### THE TASK
Output exactly the lines below, starting with the line that has "Task: Select the guest" and going on through the line that has "You are a computer-use agent. 1024x643", both included, and no other lines.

::: SUPPLIED DATA

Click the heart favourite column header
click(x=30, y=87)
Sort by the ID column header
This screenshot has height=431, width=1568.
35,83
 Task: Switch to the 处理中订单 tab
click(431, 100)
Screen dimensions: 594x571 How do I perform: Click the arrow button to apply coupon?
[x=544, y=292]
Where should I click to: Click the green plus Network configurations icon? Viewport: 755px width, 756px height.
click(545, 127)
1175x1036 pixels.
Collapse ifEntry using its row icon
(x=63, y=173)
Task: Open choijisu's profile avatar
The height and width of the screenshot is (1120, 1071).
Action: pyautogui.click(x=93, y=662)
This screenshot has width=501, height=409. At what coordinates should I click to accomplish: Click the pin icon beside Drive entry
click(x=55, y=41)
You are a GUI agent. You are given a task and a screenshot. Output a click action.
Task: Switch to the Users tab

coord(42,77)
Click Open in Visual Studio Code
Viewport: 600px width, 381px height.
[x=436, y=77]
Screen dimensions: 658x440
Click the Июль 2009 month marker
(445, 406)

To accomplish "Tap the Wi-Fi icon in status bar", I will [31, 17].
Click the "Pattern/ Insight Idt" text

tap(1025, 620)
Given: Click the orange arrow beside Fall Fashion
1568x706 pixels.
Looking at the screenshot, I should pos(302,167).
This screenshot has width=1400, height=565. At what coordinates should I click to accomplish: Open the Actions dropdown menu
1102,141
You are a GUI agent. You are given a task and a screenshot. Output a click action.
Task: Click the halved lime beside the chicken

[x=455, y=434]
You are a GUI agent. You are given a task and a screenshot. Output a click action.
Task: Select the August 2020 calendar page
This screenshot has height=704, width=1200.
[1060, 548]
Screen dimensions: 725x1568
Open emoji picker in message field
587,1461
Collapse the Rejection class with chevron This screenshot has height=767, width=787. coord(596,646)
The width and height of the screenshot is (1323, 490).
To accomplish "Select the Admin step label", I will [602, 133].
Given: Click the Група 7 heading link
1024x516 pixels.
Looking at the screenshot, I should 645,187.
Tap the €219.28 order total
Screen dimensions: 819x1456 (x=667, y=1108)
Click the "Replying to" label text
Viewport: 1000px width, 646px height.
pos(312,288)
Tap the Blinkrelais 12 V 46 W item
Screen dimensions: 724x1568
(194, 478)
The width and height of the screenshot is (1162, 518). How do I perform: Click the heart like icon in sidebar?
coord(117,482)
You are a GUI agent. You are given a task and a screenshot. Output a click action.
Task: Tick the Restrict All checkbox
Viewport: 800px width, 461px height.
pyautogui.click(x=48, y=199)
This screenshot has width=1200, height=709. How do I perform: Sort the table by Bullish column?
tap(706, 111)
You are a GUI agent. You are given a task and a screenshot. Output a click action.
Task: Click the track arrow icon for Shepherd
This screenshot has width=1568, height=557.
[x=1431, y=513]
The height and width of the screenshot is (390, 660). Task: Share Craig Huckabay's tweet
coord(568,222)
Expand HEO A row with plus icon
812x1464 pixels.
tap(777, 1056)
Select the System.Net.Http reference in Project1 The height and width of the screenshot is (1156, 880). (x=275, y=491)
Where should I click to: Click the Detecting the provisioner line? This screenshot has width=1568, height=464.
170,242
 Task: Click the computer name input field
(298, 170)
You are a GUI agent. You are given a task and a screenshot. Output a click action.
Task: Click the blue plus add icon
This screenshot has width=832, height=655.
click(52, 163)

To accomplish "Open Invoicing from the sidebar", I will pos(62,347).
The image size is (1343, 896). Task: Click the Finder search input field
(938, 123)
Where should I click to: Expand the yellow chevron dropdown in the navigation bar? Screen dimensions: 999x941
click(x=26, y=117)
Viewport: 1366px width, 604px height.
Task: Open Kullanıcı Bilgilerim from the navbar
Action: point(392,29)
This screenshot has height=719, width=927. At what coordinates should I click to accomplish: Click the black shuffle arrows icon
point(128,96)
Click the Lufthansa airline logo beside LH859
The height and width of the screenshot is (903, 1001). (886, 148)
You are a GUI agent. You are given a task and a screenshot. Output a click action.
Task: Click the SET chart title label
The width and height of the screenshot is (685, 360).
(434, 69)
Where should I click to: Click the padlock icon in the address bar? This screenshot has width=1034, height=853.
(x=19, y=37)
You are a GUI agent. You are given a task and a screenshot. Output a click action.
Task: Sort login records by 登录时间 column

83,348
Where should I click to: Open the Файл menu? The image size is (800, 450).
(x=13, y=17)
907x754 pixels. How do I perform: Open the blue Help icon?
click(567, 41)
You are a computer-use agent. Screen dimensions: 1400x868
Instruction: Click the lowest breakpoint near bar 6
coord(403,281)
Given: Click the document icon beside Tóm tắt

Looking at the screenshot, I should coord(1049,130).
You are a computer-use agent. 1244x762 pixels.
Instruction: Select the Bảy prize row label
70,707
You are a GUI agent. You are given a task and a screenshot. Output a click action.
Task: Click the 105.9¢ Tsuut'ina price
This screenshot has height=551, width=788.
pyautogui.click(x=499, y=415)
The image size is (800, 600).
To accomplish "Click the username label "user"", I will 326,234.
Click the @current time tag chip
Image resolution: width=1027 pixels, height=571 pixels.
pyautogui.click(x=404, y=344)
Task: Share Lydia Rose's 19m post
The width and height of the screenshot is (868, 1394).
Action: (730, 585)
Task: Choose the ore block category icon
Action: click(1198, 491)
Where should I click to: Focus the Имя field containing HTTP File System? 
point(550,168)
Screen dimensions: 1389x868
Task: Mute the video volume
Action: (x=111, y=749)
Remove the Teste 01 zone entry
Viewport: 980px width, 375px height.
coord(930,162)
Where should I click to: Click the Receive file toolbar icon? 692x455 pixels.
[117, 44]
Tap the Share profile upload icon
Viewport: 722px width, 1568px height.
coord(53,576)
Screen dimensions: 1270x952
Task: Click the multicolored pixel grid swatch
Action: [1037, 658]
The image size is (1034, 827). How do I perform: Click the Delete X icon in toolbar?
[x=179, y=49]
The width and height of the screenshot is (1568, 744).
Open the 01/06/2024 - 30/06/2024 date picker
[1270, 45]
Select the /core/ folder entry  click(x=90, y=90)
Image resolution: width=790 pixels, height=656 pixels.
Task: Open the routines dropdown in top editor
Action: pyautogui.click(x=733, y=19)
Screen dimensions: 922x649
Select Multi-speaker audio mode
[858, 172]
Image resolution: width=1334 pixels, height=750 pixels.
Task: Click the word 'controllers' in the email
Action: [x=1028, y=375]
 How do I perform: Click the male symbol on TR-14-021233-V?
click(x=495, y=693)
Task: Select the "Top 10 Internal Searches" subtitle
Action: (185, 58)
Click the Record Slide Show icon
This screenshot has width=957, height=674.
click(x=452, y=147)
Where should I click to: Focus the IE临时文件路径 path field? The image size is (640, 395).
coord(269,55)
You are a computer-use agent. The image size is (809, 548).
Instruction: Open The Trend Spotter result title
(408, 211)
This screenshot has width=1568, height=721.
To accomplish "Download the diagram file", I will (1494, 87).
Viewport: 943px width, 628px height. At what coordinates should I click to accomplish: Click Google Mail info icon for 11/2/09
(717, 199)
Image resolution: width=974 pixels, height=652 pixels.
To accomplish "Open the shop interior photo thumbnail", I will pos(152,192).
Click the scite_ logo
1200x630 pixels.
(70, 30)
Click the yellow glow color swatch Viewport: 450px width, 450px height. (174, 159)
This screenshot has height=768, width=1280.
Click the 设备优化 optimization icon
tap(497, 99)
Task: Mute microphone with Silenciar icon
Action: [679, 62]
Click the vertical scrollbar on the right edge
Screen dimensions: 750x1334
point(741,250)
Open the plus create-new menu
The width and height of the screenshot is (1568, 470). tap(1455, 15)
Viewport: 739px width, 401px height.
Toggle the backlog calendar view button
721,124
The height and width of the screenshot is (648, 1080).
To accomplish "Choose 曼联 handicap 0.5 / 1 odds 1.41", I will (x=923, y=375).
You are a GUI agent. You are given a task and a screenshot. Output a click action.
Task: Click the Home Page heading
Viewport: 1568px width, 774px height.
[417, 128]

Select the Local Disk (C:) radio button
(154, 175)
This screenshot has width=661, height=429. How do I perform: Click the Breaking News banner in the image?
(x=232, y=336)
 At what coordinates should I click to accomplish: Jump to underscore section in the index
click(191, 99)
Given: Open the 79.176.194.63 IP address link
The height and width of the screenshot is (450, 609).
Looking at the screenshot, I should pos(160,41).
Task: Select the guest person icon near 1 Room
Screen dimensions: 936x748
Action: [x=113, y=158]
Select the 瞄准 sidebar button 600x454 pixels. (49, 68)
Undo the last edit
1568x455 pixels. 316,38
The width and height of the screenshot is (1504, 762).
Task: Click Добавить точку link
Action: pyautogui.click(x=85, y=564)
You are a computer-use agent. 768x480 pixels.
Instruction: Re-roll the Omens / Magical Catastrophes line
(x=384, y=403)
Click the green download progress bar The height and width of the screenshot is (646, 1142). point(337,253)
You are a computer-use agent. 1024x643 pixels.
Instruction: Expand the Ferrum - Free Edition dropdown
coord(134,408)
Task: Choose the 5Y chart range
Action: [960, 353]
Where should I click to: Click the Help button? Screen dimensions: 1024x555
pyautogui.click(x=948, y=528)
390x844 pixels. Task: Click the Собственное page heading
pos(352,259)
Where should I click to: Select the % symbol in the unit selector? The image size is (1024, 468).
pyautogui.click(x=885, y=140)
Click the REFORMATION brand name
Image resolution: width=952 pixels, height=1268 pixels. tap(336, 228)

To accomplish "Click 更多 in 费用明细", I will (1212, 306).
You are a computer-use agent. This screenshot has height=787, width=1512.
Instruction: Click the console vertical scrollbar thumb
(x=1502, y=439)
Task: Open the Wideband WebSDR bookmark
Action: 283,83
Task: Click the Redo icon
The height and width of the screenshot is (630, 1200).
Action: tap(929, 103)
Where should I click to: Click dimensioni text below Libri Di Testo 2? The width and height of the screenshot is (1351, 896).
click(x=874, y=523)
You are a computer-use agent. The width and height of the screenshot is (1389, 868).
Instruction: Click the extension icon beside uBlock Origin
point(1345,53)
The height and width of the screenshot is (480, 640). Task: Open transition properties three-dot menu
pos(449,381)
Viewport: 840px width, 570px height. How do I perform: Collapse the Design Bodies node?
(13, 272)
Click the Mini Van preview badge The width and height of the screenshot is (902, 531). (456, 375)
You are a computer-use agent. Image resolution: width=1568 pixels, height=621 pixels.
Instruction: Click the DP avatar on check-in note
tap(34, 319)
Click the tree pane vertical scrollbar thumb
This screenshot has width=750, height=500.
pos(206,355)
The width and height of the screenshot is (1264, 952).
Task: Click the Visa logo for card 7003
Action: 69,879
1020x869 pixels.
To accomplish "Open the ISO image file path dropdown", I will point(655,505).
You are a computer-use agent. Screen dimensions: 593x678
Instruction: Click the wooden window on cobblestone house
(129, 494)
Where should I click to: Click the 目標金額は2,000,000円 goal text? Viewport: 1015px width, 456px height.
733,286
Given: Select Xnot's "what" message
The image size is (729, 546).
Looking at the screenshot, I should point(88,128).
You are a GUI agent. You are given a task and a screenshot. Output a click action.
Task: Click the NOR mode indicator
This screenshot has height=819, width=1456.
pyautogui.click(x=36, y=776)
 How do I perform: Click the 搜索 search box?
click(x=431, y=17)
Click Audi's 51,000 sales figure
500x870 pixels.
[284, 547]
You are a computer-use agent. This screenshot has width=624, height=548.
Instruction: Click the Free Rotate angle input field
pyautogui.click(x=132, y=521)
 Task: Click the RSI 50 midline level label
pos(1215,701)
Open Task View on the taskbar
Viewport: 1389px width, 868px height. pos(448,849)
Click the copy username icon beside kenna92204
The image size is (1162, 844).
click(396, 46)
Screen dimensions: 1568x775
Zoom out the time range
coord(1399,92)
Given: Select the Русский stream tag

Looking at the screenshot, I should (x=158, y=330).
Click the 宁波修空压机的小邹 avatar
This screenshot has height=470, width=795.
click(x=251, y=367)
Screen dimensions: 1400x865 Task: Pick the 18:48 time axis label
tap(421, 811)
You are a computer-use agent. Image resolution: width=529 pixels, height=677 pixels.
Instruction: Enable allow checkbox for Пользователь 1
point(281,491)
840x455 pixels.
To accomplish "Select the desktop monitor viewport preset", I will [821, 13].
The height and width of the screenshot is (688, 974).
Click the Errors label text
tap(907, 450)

::::::

### RESULT FOR THIS TASK
Task: Select the guest person icon near 1 Room
Screen dimensions: 936x748
Action: [x=113, y=158]
Select the 瞄准 sidebar button 600x454 pixels. (49, 68)
Undo the last edit
1568x455 pixels. 316,38
The width and height of the screenshot is (1504, 762).
Task: Click Добавить точку link
Action: pyautogui.click(x=85, y=564)
You are a computer-use agent. 768x480 pixels.
Instruction: Re-roll the Omens / Magical Catastrophes line
(x=384, y=403)
Click the green download progress bar The height and width of the screenshot is (646, 1142). point(337,253)
You are a computer-use agent. 1024x643 pixels.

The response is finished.